▶ TASK INPUTS

================

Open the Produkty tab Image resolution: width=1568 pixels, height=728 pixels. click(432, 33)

================

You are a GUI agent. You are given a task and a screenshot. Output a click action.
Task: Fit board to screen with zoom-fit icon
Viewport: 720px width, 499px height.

================

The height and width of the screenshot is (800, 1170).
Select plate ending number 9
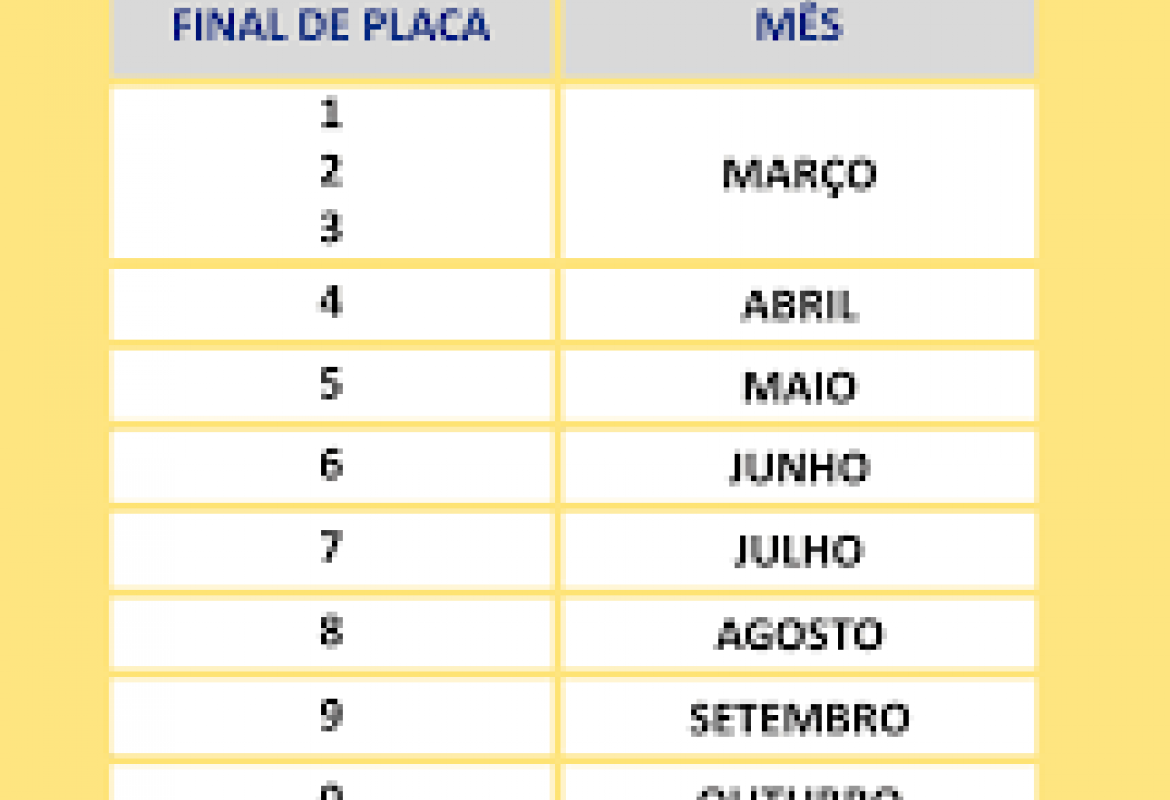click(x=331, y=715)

================

▶ TASK
Look through the data and gather every line with the string "width" in it.

▶ RESPONSE TO THIS EXERCISE
Open the Produkty tab Image resolution: width=1568 pixels, height=728 pixels. click(432, 33)
Viewport: 720px width, 499px height.
The height and width of the screenshot is (800, 1170).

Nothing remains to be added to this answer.